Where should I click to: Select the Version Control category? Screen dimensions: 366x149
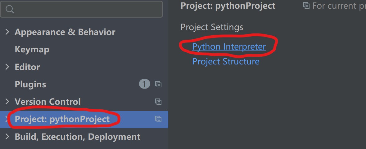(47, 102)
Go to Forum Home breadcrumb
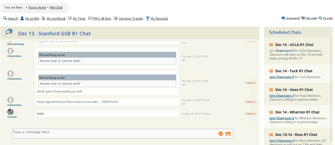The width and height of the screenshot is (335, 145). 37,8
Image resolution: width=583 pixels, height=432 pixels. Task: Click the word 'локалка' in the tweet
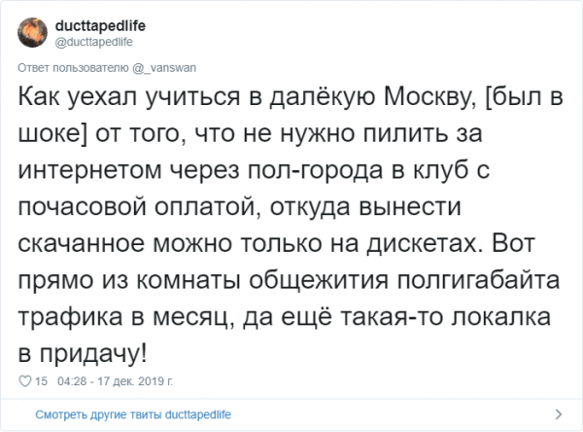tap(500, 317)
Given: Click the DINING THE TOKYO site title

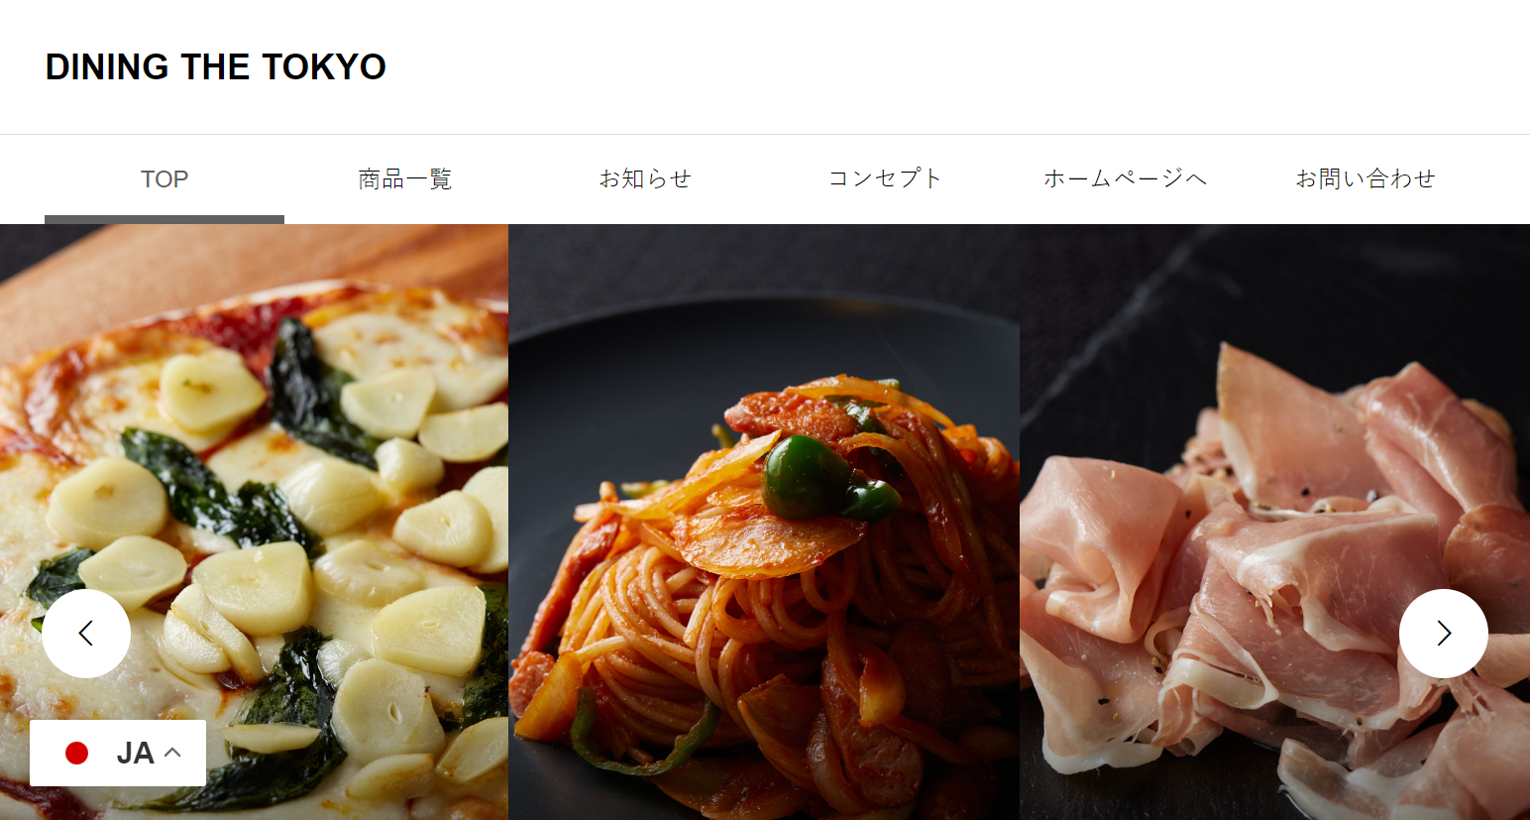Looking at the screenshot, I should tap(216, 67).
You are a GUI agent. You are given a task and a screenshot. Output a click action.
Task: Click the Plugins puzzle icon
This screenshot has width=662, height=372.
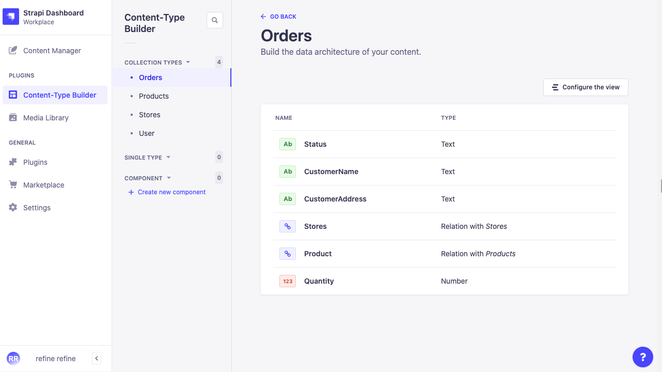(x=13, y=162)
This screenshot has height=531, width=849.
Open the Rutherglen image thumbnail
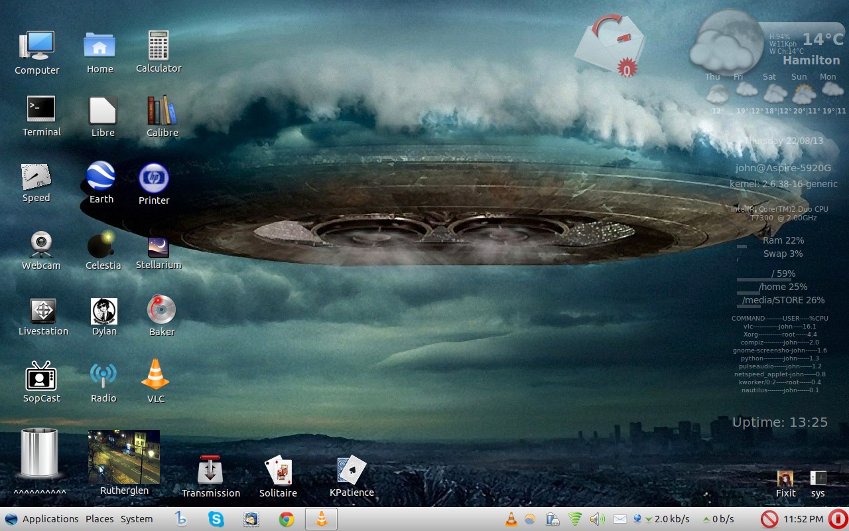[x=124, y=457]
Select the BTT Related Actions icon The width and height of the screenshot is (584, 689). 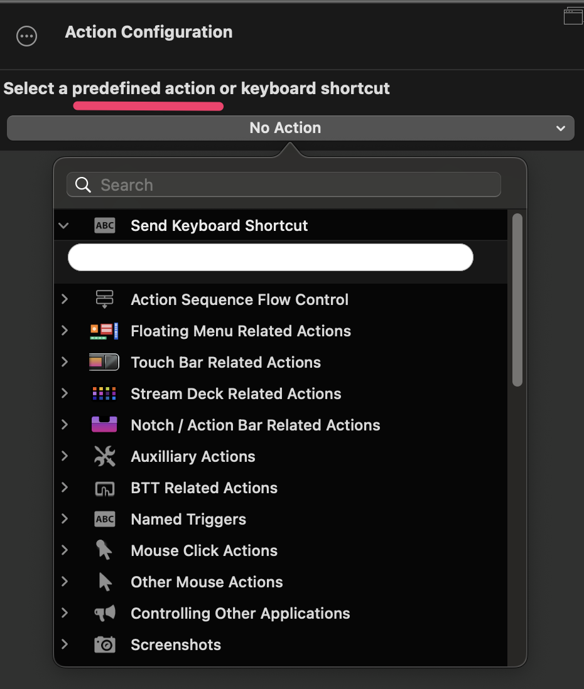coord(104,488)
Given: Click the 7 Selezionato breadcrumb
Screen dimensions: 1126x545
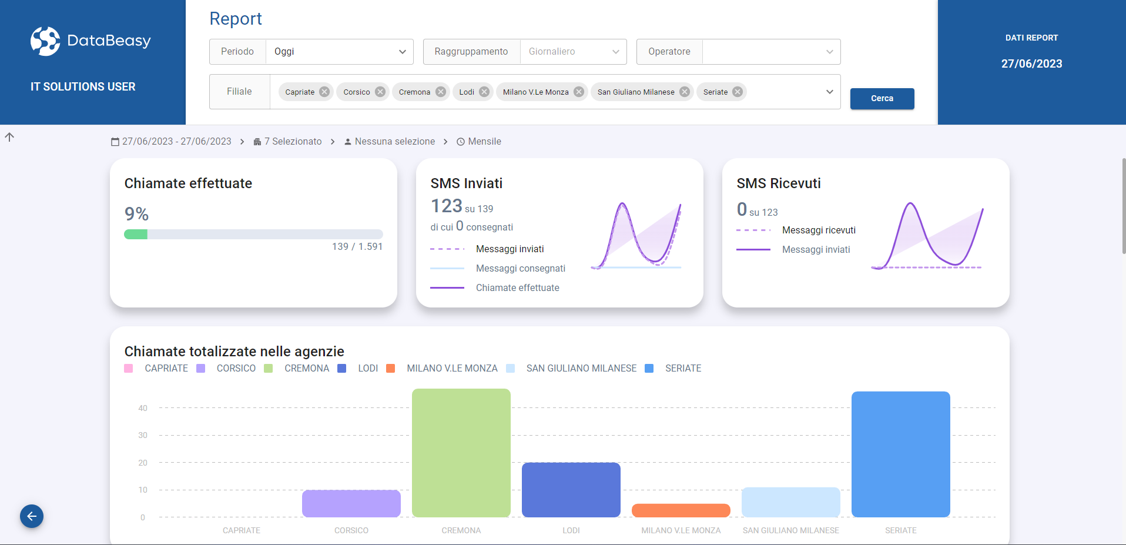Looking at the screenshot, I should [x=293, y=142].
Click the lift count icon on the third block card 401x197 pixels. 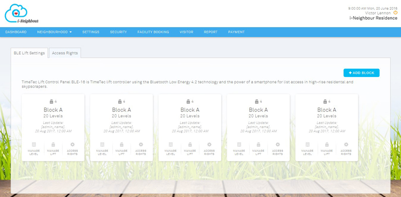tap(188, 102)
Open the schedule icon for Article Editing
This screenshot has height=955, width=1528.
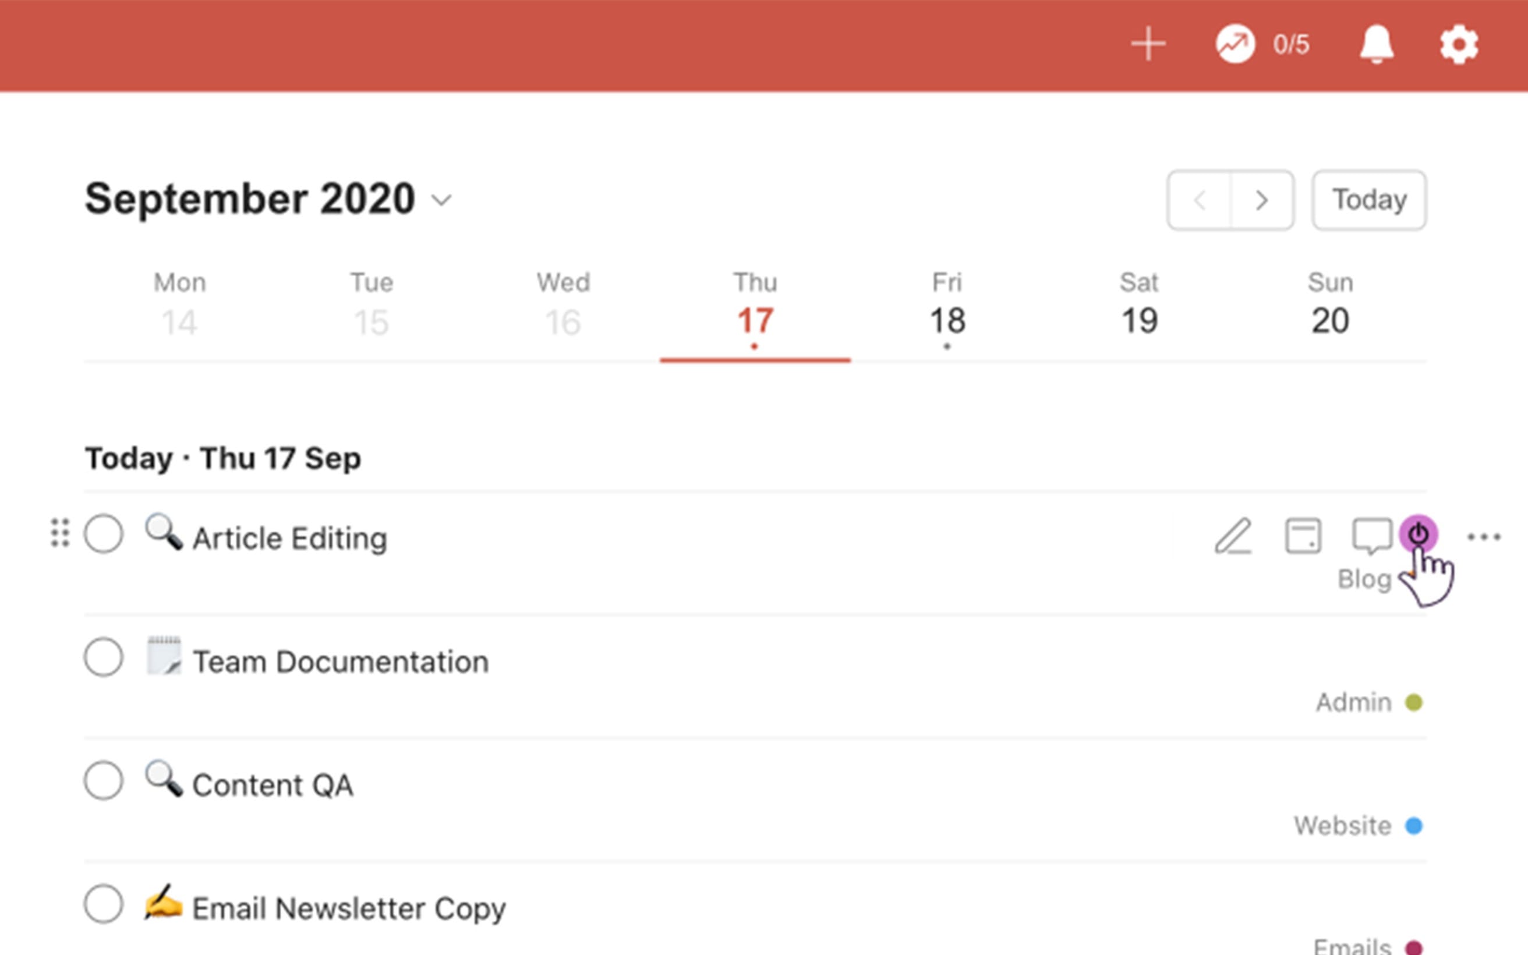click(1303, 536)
============
What the task requires:
Return the data starting at the line containing "Open the schedule icon for Article Editing" and ending at the end of the data, with both ends included, and leave the pictures out of the answer.

Correct answer:
Open the schedule icon for Article Editing
This screenshot has height=955, width=1528.
click(1303, 536)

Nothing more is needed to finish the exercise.